OBJECTIF A :: Recopiez à l'identique toutes les lignes de localisation placées après l'extrait, en laissant les images de côté.
___ EXTRAIT À LIRE ___
Comme le fleshlight peut donner au visionneur l’impression que son utilisateur est prêt à fourrer n’importe quel trou, le godemichet laisse à penser que son propriétaire a envie de n’importe quelle queue, plus ou moins grande, épaisse, spectaculaire, selon le modèle pour lequel il a opté. Si dans la réalité les actifs peuvent être plus stimulés par le fait de baiser leur partenaire à 4 pattes ou de le goder dans cette même position (pour ne rien louper du spectacle en somme), dans les vidéos, on préférera que le mec soit sur le dos, ou légèrement assis, les jambes écartées. Pour qu’on puisse bien voir son visage pendant qu’il se pénètre avec son toy (et aussi , pour les fétichistes, contempler ses petits pieds – pas mal de commentaires sur des vidéos de toys sont ainsi du type : « nice feet ! »).
___
OBJECTIF B ::
Répondez à ces questions sur l'extrait :
(i) Dans les vidéos, comment préfère-t-on que le mec soit placé ?
(ii) De quoi dépend l'allure de la queue que le godemichet laisse imaginer ?
(iii) Quel commentaire trouve-t-on sur pas mal de vidéos de toys ?
___ LIGNES PRÉSENTÉES ___
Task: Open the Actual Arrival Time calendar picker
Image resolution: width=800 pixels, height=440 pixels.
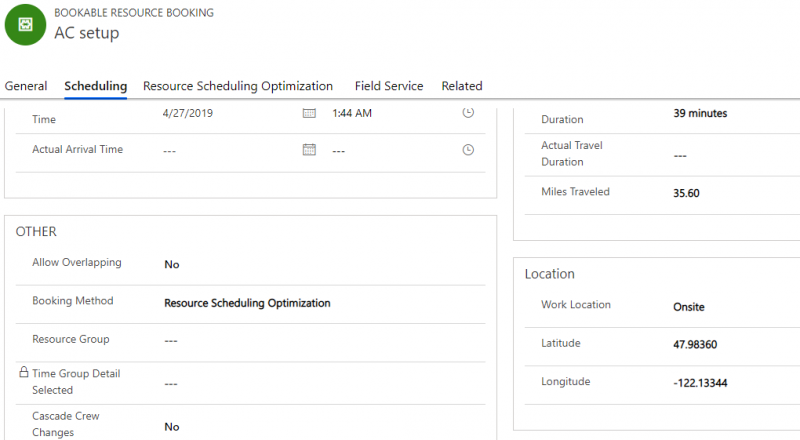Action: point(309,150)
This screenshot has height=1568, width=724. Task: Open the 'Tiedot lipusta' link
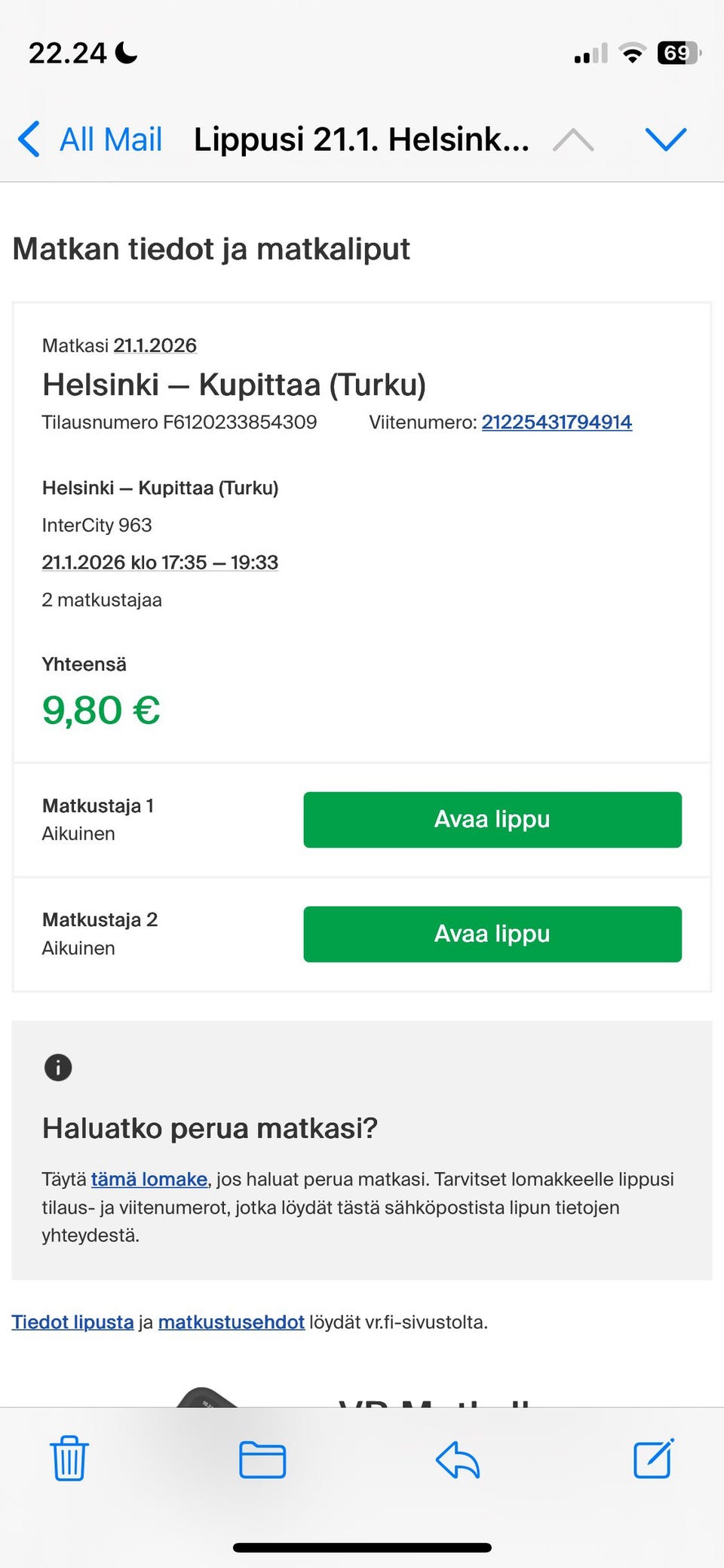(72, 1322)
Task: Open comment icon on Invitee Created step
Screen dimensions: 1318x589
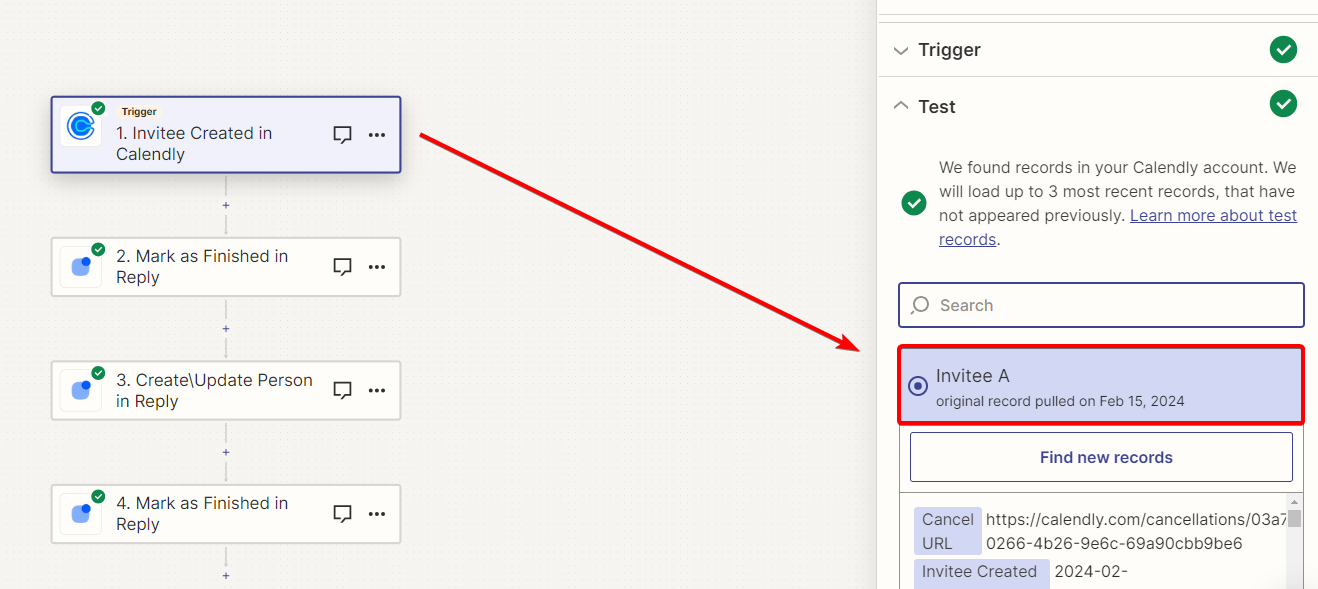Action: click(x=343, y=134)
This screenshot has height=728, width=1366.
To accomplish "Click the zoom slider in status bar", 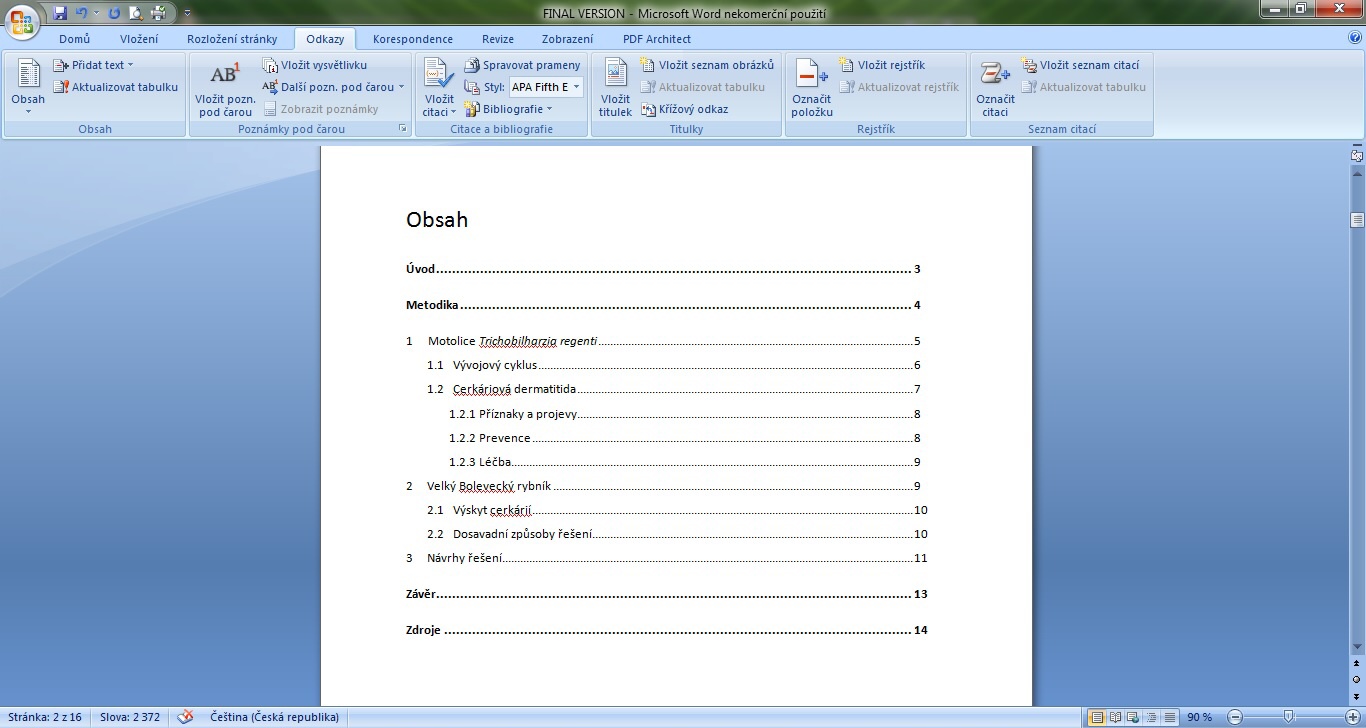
___
RÉPONSE RÉDIGÉE A ::
Task: Open the Actual Arrival Time calendar picker
Image resolution: width=800 pixels, height=440 pixels.
Action: point(309,150)
This screenshot has height=1568, width=724. Task: Open the 'Tiedot lipusta' link
(72, 1322)
Task: Open comment icon on Invitee Created step
Screen dimensions: 1318x589
Action: click(x=343, y=134)
This screenshot has height=728, width=1366.
To accomplish "Click the zoom slider in status bar", 

RÉPONSE RÉDIGÉE B ::
(i) Sur le dos, ou légèrement assis, les jambes écartées.
(ii) Du modèle pour lequel son propriétaire a opté.
(iii) « nice feet ! »